Leaning Into Pain
LETTER BY BRIAN MORYKON
Have you ever played with one of those toy finger traps?
You put a finger from each hand in opposite ends of a woven tube. When you try to pull your fingers out, the tube tightens. The harder you pull, the tighter you’re trapped. The way to freedom is simple but counterintuitive: push into it.

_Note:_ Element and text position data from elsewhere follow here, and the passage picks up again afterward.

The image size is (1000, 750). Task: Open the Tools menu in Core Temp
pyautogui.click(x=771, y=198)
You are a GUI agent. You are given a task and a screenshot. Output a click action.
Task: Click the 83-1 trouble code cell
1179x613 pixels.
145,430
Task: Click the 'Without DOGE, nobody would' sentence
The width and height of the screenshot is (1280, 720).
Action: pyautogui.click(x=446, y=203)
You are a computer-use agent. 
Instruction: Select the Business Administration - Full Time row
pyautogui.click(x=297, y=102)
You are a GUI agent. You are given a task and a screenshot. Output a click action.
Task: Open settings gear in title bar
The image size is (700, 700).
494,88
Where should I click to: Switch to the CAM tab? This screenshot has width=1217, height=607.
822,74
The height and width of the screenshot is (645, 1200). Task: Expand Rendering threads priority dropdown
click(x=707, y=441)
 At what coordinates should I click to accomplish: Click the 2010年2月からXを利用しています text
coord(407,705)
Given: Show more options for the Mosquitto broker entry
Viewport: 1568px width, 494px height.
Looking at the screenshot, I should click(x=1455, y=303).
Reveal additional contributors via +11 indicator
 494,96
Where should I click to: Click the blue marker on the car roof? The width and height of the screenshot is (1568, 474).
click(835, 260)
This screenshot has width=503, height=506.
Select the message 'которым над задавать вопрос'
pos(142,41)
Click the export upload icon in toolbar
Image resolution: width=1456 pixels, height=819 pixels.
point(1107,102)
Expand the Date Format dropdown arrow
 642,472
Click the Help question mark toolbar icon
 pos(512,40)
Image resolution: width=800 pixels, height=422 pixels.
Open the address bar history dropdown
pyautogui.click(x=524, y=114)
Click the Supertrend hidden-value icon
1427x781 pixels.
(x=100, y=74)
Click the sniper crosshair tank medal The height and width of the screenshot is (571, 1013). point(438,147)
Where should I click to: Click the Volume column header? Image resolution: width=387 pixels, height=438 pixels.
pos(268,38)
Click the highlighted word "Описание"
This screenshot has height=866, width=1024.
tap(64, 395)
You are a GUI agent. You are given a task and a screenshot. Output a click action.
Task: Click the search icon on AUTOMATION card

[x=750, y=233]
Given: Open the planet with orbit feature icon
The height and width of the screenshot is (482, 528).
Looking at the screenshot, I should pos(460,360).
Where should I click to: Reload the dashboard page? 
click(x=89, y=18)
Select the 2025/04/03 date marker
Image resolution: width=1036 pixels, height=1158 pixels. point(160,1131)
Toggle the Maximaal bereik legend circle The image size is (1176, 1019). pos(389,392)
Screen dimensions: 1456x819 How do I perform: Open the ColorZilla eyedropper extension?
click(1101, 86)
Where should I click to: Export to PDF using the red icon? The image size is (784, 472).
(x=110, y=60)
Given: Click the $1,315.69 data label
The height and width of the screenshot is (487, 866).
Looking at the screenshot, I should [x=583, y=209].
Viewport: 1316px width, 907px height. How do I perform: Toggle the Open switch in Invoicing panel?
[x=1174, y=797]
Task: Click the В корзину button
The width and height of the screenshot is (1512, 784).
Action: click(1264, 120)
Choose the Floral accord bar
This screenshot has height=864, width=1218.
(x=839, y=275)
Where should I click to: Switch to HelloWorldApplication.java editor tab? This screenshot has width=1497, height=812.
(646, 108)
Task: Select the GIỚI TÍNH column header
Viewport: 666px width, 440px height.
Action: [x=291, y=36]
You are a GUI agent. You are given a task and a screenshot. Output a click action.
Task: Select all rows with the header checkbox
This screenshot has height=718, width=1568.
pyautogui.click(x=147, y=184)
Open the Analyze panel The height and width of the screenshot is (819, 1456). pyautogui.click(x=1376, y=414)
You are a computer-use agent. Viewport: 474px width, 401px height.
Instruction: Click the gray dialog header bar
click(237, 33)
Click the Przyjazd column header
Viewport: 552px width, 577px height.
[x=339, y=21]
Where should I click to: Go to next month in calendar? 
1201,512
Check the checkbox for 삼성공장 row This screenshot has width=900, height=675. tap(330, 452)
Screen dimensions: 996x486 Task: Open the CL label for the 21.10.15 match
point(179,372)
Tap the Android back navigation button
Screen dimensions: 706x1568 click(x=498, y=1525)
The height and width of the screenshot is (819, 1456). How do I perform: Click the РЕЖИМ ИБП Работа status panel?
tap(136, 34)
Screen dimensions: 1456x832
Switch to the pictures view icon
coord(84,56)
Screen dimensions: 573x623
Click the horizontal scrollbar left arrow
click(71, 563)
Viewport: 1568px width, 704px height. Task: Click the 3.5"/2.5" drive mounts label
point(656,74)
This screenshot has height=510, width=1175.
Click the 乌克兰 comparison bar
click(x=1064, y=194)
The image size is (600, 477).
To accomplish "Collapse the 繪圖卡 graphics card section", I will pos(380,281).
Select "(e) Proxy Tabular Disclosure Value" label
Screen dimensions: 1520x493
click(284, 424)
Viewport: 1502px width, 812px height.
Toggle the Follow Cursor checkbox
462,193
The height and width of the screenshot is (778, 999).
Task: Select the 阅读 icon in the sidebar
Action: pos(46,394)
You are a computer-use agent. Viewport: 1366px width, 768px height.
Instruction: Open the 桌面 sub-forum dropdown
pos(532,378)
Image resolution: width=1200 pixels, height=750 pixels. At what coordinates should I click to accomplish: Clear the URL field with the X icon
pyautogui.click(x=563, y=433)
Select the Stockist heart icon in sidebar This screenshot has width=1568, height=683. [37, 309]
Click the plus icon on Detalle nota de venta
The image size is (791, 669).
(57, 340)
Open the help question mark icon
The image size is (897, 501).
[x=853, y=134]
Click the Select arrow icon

This metaphor came to my attention in a therapy workbook called Get Out of Your Mind and Into Your Life. It proposes that attempting to avoid painful situations increases suffering and that the inverse, leaning into pain in appropriate ways, can lead to healing.
Decades before that workbook was published, Henri Nouwen explored a similar idea in regard to helping others in their pain:
“Consolation demands that we be cum solus [alone with] the lonely other, and with him or her exactly there where he or she is lonely and where he or she hurts and nowhere else. Consolation is … not the avoidance of pain, but, paradoxically, the deepening of a pain to a level where it can be shared.”
Henri Nouwen had learned this in part from Vincent van Gogh, who “consciously made the choice to stay close to the suffering of others,” as Carol Berry writes. (Carol is an artist and educator who attended a class Nouwen taught on van Gogh at Yale in the 1970s. She went on to write a book about the two men, which she discusses on the Renovaré Podcast this week.)
It’s normal to want to avoid pain. It’s human nature to want to fix someone who’s suffering. But when you look at the life of Nouwen and Van Gogh, and, more importantly, the life of Jesus, you see that the way to bring something good out of pain is often to lean into it.